◆ CONSIGNE ÉCRITE
Peux-tu réécrire la notice sur André Lioret entre « André Roy, André » et « 17 août 1942. », bornes comprises, en remplaçant « célibataire » par « non marié » ?

◆ EXTRAIT SOURCE
....

Matricule « 45 797 » à Auschwitz

André Roy, André Lioret, Paul Chenel
André Lioret : né en 1922 à Montargis (Loiret); domicilié à Amilly (Loiret) ; étudiant, célibataire ; adhérent aux Jeunesses communistes, puis au PC en septembre 1940; arrêté en février 1941; jugé et condamné ; prisons de Pannes et Montargis ; interné au camp de Compiègne ; déporté à Auschwitz où il meurt le 17 août 1942.

André Lioret est né le 11 décembre 1922 à Montargis (Loiret). Il est le fils de Clémentine Montereau, commerçante, et d’Abel, Fernand, Paulin Lioret, employé SNCF.
Il habite chez ses parents, route de Viroy à Amilly (Loiret) au moment de son arrestation.
Dans une lettre adressée le 24 août 1942 à madame Gaget (elle-mêmemère de Henri Gaget un autre déporté du Loiret) par sa mère, elle lui écrit « mon petit André va avoir 20 ans au mois de décembre. Il aura connu bien des misères. Il a subi 3 opérations à 7 ans, 12 ans et 14 ans« . Il est élève au Lycée de Montargis.

Etudiant, célibataire, il est adhérent à la Jeunesse communiste.
André Roy qui le côtoie depuis qu’il a quatorze ans écrit « je savais qu’à mon premier appel, il serait des nôtres, ce qu’il fit dès septembre 1940. Etudiant très doué, cité en exemple au tribunal par le directeur, il fut toujours calme, courageux, ne rechignant pas à la besogne« .

....

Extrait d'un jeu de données
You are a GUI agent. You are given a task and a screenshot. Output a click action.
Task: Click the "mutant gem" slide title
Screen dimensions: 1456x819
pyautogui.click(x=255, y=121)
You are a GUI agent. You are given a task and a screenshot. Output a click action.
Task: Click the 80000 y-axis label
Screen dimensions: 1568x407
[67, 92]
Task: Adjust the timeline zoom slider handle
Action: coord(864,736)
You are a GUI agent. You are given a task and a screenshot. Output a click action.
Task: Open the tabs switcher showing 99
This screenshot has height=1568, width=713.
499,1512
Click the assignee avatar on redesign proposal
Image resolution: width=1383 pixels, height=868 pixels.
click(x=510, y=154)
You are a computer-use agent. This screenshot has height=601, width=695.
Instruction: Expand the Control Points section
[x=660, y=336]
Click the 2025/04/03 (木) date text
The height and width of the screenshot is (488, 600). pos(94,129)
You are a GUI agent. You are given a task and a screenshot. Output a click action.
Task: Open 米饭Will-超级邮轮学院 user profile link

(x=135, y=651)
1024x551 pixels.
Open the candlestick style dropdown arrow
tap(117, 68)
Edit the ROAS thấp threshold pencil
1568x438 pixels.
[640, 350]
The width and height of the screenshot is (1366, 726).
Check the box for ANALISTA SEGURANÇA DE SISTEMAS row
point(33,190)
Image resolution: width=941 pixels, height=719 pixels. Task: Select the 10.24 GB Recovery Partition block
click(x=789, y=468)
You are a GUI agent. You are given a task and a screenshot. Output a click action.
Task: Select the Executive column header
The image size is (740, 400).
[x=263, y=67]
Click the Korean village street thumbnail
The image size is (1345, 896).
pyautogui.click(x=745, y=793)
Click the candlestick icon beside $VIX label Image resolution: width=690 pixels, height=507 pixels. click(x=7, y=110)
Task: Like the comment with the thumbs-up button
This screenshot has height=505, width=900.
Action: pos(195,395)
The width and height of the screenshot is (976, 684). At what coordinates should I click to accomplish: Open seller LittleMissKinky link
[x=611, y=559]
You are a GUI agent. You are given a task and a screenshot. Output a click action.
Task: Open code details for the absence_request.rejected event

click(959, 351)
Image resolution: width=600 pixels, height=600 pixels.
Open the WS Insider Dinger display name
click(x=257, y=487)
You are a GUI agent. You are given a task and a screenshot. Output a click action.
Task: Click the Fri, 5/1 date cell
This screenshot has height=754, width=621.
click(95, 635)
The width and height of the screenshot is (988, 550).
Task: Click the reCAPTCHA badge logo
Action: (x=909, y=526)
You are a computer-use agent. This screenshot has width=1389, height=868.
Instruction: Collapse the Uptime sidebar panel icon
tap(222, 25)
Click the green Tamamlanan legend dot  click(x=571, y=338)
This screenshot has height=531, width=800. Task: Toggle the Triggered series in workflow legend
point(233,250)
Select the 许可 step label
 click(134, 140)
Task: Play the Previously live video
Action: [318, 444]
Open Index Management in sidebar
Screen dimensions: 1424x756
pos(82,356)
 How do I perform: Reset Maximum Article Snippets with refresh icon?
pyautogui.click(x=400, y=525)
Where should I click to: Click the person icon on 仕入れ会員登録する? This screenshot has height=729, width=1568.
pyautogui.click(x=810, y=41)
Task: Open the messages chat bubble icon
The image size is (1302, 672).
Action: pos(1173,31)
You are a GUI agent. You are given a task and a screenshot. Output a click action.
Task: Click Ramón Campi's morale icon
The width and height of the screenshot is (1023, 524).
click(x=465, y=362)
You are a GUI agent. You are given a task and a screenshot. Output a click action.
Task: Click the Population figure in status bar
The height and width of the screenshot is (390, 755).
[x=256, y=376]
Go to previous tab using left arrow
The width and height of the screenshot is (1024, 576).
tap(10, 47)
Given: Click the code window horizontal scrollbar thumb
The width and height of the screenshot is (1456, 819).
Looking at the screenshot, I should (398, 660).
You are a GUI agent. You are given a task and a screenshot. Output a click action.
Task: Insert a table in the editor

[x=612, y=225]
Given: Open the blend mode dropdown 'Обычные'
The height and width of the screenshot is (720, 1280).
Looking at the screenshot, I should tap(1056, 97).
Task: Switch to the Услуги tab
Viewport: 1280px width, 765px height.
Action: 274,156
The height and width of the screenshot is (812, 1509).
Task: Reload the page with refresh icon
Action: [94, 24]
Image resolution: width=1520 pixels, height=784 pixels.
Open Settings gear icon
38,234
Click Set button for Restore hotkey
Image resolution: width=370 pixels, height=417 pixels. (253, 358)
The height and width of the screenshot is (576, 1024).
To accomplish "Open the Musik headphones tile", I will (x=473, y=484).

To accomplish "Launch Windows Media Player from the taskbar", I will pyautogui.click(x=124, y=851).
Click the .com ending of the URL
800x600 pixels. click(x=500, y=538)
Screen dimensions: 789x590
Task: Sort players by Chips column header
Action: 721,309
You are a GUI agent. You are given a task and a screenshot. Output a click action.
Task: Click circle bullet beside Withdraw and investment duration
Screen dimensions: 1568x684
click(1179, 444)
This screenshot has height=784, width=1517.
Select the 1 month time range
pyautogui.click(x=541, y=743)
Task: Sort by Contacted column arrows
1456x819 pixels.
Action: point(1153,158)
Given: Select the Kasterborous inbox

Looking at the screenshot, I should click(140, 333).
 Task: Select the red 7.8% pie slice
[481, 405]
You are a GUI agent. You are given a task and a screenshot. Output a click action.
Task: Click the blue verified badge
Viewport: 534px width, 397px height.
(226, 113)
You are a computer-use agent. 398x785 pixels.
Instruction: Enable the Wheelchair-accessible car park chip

....

◆ RÉPONSE À LA CONSIGNE
André Roy, André Lioret, Paul Chenel
André Lioret : né en 1922 à Montargis (Loiret); domicilié à Amilly (Loiret) ; étudiant, non marié ; adhérent aux Jeunesses communistes, puis au PC en septembre 1940; arrêté en février 1941; jugé et condamné ; prisons de Pannes et Montargis ; interné au camp de Compiègne ; déporté à Auschwitz où il meurt le 17 août 1942.